Mons. Delpini fa suo il desiderio dei fedeli che si possa presto tornare a celebrare pubblicamente l’Eucaristia. Siamo come il profeta Giona, servi recalcitranti di Dio, consapevoli dei nostri limiti, che possono essere colmati solo dalla misericordia di Dio e dalla Grazia sacramentale.
di Michele Brambilla
Nel pomeriggio del 9 aprile mons. Mario Delpini trasforma la Messa in Coena Domini, trasmessa in diretta televisiva sul canale 195, in un momento nel quale dialoga a cuore aperto con i sacerdoti e i fedeli ambrosiani.

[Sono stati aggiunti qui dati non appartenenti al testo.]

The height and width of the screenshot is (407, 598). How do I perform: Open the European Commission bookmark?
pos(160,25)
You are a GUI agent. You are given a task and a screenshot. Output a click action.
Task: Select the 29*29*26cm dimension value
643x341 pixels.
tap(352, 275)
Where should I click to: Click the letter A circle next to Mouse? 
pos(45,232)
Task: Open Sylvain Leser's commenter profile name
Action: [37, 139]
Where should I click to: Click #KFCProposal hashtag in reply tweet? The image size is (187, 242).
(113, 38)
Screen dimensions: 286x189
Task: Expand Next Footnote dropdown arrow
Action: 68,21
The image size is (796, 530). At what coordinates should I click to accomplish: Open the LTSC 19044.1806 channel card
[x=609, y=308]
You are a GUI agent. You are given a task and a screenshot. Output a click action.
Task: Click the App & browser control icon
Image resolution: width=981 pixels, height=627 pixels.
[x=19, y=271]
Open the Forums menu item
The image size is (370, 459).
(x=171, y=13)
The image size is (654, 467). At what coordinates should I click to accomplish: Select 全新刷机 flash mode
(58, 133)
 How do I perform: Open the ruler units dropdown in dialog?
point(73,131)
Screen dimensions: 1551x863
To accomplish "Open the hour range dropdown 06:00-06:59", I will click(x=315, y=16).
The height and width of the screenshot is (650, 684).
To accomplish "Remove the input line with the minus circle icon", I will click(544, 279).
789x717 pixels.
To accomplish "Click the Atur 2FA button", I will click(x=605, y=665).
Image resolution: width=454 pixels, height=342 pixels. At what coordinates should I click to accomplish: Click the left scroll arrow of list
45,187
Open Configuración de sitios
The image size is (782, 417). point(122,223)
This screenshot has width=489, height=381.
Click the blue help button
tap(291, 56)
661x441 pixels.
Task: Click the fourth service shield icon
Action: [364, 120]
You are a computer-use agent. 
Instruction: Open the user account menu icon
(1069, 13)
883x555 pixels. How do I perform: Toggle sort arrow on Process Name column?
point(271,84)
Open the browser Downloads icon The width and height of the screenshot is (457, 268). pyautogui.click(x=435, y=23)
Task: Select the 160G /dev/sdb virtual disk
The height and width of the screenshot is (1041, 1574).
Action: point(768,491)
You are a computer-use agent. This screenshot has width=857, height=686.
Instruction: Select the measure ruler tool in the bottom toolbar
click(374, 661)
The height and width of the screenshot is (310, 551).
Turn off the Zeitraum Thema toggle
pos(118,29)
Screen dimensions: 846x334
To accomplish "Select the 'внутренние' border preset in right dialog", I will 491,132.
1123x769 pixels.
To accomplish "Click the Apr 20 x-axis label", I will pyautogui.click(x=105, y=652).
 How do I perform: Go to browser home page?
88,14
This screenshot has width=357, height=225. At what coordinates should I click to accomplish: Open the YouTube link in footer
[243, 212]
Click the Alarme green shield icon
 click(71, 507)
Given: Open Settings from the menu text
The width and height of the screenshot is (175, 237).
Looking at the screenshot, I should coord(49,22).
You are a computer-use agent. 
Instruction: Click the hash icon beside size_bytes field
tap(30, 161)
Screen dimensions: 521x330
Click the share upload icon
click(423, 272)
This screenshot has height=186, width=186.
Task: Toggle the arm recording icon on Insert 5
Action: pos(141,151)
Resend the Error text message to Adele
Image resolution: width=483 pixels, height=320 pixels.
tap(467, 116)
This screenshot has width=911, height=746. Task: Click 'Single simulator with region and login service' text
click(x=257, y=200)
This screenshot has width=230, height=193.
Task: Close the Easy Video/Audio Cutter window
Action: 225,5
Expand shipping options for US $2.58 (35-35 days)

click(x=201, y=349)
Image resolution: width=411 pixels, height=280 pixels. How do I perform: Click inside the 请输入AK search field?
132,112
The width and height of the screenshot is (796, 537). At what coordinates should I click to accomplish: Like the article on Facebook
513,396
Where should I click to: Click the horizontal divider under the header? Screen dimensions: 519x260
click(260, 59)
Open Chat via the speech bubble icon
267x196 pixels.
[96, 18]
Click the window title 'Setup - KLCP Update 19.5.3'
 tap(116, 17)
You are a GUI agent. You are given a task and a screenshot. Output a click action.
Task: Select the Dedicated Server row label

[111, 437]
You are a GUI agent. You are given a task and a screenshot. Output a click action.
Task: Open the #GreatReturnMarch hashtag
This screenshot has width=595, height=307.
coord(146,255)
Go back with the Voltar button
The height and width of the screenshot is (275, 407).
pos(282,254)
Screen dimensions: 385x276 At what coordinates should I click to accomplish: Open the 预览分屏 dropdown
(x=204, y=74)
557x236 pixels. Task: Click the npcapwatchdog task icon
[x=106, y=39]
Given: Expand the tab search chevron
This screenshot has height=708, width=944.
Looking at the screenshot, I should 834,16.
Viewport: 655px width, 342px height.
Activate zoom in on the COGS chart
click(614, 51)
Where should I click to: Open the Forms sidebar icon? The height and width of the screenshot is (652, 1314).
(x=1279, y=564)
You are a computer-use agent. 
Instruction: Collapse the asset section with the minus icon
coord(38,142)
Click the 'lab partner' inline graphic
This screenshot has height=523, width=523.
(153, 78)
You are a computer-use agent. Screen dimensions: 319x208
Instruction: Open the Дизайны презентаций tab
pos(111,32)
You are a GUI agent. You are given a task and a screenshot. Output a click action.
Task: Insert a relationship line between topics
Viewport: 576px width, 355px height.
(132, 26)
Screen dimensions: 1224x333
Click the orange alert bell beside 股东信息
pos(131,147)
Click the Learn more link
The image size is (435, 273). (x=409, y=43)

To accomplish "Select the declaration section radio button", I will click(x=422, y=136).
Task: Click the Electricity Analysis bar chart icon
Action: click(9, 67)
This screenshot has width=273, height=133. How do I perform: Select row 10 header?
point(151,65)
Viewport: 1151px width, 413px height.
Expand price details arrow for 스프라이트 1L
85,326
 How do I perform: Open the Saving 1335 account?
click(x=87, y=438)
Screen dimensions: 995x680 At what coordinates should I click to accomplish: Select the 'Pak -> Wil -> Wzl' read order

Prendendo spunto dalla lettura (Gio 1,1-3,5.10) e dall’epistola (I Cor 11,20-34), l’arcivescovo incalza i suoi ascoltatori: «c’è qui una parola per voi, profeti in fuga dalla missione, profeti spaventati per l’ostinato desiderio di Dio di salvare la gente di Ninive, di salvare invece che punire, di salvare invece che distruggere». Come Giona, infatti, siamo spesso recalcitranti di fronte agli ordini perentori del Signore, che vuole che tutti siano salvati dalla Sua misericordia, e ci crogioliamo nella falsa mistica del “piccolo gregge”, salvo riconoscere che non riusciamo spesso ad andare d’accordo neppure tra noi cattolici. «C’è», infatti, «una parola per voi, comunità deludenti che siete convocate dall’amore e non vi amate; comunità insignificanti, che dovreste essere un segno di comunione nello spezzare del pane e siete separati da beghe meschine, rivalità ridicole, egoismi impenetrabili».
Siamo timorosi, difettosi, polemici (l’arcivescovo accenna anche alle discussioni che hanno accompagnato queste settimane di sospensione del culto pubblico), ma siamo ugualmente destinatari di un annuncio: «la parola è questa: voi siete dentro la storia della salvezza», che non defeziona neppure davanti alle pandemie. «[…] la comunità deludente e imperfetta, proprio questa Chiesa, custodisce quello che ha ricevuto dal Signore e che dall’apostolo è stato trasmesso. Proprio questa comunità che molti hanno lasciato, delusi nelle loro aspettative o pretese, che molti hanno contestato, che è di moda irridere e squalificare, proprio questa Chiesa celebra l’Eucaristia e diventa un cuore solo e un’anima sola», o almeno ci prova con l’aiuto della Grazia.
Solo l’Eucaristia ci costituisce in unità, pertanto mons. Delpini al termine della celebrazione riconosce, rivolgendosi una seconda volta ai fedeli con un discorso a braccio, che non sarà davvero festa fino a che non si potrà tornare a celebrarla pubblicamente, con il concorso di popolo: «abbiamo celebrato questa Messa in Coena Domini proprio a ricordare l’istituzione dell’Eucaristia, quello che più manca nelle nostre comunità in questo tempo. È una mancanza irrimediabile: soltanto quando potremo celebrare le nostre assemblee festose, potremo dire che è ritornata la normalità» nel pieno senso della parola. «Io sono contento», prosegue l’arcivescovo, «se tante persone hanno seguito, attraverso la televisione e i media, questa Celebrazione o stanno seguendo quella di Papa Francesco o dei loro preti nelle parrocchie. È un modo imperfetto di partecipare, però è un modo con cui la gente dice che vuol bene ai suoi preti e che desidera partecipare all’Eucaristia. Così posso anche dire che i preti vogliono bene ai loro fedeli. Credo che, oggi, molti sacerdoti saranno desiderosi di fermarsi in adorazione, magari anche più di un’ora, per poter raccogliere, nella loro preghiera, tutti i loro fedeli».